EXERCISE BRIEF:
Among the records that follow, find the line with "Trade-Sale (437, 825)" and the line with "Xetra real-time (1229, 133)". Set down those lines and all lines between them exactly, without adding anything.

* * * * * * *

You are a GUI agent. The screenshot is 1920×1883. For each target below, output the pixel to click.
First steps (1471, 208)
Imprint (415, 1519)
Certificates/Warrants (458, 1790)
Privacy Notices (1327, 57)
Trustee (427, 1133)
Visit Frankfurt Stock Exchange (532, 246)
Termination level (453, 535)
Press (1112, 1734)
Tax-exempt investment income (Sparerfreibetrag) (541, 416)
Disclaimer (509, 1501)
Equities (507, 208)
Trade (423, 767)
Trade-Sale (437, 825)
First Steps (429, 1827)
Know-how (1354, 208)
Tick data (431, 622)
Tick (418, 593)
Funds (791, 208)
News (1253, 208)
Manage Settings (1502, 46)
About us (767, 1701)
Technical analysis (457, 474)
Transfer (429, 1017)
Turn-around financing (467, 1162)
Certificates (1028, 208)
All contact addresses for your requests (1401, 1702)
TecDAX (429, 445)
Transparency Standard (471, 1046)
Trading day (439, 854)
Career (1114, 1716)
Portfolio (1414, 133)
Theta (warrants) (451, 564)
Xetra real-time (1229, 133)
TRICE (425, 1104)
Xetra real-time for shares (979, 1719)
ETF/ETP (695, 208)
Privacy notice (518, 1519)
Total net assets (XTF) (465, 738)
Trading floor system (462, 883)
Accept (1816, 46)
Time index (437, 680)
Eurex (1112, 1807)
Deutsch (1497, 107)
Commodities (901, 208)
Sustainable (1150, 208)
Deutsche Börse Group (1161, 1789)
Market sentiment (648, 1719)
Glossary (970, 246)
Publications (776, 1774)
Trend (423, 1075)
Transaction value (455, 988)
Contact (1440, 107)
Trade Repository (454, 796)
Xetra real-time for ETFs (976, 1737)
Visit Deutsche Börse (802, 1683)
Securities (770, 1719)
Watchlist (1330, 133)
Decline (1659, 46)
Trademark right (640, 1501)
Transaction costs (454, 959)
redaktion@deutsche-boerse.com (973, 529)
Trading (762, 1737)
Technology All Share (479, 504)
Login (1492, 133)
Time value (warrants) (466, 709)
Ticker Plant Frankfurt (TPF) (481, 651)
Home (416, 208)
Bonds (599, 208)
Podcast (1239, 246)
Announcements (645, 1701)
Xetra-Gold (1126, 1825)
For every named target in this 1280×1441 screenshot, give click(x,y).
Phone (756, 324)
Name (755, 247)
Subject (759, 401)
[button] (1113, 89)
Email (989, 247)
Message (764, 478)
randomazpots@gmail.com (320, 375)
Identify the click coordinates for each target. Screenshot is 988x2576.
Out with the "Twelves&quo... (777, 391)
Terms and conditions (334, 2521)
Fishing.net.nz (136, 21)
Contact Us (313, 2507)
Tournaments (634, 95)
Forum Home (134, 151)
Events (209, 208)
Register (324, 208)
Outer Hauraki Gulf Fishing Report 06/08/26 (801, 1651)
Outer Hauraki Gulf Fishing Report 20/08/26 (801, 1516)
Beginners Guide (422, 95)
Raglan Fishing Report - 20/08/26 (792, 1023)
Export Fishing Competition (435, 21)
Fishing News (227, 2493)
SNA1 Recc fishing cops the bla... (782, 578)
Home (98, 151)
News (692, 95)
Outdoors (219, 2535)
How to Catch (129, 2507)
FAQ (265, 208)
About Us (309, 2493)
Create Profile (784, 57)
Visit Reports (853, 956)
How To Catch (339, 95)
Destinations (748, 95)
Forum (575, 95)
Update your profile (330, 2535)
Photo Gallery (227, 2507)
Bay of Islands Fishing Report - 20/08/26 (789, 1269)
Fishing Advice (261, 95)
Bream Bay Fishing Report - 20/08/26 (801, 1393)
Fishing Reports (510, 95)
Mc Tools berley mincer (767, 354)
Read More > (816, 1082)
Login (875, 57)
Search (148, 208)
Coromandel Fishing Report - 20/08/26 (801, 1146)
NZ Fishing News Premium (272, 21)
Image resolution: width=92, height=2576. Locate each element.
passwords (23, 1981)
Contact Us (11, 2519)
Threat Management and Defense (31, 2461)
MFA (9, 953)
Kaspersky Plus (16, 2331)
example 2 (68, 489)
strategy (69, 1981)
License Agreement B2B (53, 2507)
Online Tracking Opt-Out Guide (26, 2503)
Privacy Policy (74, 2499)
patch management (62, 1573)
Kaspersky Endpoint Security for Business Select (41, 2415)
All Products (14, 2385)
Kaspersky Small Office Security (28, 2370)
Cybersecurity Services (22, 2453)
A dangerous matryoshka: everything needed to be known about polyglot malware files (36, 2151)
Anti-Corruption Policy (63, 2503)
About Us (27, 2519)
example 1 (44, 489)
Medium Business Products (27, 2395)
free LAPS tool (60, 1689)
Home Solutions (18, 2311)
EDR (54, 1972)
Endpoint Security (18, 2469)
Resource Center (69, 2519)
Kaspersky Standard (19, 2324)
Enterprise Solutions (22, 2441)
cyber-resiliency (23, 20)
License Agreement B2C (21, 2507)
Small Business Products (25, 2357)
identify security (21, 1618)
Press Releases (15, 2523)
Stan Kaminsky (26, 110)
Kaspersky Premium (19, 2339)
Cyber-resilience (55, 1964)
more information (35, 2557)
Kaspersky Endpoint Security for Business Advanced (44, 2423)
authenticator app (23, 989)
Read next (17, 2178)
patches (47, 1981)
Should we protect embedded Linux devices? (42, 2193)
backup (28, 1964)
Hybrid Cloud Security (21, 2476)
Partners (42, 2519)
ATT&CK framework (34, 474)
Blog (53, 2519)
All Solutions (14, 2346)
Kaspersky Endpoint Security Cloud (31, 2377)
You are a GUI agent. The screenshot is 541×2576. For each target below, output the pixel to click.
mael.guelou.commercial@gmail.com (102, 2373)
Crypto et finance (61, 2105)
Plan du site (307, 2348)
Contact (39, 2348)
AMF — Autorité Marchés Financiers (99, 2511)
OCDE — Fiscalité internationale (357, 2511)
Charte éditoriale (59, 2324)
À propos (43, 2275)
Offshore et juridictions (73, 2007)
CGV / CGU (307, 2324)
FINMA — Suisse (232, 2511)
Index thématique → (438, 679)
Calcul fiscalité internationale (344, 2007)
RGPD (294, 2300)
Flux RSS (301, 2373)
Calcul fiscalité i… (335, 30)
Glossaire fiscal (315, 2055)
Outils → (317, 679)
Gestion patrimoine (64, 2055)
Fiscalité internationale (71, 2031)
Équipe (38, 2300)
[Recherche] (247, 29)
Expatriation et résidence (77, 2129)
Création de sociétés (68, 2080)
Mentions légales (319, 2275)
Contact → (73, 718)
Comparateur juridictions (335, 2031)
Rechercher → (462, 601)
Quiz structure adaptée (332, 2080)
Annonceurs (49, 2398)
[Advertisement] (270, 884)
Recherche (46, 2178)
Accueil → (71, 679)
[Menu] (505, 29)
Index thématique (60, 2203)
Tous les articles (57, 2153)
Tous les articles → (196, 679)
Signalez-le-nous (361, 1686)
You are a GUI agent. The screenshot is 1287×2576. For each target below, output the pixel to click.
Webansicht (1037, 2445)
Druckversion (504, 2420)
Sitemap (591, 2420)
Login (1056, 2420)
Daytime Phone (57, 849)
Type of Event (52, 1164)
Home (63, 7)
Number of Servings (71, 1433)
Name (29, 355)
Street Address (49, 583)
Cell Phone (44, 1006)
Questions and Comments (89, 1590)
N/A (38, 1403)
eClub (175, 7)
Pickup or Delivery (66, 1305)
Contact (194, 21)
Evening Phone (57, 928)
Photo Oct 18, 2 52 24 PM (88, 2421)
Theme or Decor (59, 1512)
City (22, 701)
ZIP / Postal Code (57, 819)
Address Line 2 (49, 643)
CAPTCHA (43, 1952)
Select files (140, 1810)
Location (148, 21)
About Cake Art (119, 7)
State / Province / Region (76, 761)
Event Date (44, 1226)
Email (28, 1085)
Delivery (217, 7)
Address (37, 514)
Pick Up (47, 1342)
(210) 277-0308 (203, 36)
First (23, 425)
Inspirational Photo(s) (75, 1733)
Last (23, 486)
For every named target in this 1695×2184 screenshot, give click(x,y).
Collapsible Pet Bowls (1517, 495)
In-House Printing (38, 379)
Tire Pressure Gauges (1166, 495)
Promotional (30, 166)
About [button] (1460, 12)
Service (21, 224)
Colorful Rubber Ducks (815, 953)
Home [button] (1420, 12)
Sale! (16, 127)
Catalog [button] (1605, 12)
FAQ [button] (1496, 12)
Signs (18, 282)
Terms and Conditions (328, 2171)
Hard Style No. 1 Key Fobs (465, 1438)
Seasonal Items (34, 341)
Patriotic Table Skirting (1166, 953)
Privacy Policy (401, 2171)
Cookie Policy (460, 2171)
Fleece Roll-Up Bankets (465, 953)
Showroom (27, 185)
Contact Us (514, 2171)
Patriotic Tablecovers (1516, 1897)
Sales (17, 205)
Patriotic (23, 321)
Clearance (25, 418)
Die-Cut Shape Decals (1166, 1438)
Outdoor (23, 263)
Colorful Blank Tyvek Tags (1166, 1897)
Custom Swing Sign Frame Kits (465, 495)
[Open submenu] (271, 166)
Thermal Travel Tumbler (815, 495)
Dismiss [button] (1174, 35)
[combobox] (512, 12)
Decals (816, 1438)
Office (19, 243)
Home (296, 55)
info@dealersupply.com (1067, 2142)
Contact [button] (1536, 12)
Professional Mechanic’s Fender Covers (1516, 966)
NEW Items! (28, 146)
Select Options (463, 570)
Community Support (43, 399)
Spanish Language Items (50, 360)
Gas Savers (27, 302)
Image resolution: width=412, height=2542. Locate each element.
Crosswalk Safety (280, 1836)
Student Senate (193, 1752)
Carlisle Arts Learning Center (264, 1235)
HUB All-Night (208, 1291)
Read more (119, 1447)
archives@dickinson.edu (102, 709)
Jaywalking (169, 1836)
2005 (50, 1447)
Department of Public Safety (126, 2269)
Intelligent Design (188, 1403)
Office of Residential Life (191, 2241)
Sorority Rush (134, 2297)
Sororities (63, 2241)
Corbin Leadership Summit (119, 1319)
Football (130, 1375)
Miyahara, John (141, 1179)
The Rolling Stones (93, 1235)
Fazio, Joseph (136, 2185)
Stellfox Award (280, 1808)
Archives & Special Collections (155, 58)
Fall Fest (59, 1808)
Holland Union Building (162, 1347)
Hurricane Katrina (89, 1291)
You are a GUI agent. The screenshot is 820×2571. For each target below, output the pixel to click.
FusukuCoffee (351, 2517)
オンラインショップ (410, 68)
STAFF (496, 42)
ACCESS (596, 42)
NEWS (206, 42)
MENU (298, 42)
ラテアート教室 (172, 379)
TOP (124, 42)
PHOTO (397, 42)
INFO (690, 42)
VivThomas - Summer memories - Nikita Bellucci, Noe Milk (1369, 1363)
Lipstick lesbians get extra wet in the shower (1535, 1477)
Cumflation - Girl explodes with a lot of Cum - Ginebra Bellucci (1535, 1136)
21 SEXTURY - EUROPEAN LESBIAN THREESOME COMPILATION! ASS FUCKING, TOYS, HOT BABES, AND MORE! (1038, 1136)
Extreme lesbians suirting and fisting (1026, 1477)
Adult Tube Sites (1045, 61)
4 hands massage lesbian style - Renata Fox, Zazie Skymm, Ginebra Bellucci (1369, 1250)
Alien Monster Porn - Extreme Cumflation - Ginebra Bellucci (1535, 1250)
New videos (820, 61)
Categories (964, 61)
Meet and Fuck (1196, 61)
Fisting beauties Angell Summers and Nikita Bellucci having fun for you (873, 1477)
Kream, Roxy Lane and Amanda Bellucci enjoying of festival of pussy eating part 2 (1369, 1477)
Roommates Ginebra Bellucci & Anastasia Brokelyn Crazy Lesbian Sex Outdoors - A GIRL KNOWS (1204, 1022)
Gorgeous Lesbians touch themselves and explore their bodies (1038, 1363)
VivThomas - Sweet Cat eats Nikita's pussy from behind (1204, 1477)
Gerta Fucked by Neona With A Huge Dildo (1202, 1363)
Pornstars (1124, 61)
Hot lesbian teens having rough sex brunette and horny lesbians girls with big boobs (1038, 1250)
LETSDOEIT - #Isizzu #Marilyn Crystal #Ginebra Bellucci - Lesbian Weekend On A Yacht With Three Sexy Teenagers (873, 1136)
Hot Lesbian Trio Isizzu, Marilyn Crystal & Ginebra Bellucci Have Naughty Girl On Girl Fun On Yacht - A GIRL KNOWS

* * * * * * *

RESPONSE FOR THIS EXERCISE:
Trade-Sale (437, 825)
First Steps (429, 1827)
Know-how (1354, 208)
Tick data (431, 622)
Tick (418, 593)
Funds (791, 208)
News (1253, 208)
Manage Settings (1502, 46)
About us (767, 1701)
Technical analysis (457, 474)
Transfer (429, 1017)
Turn-around financing (467, 1162)
Certificates (1028, 208)
All contact addresses for your requests (1401, 1702)
TecDAX (429, 445)
Transparency Standard (471, 1046)
Trading day (439, 854)
Career (1114, 1716)
Portfolio (1414, 133)
Theta (warrants) (451, 564)
Xetra real-time (1229, 133)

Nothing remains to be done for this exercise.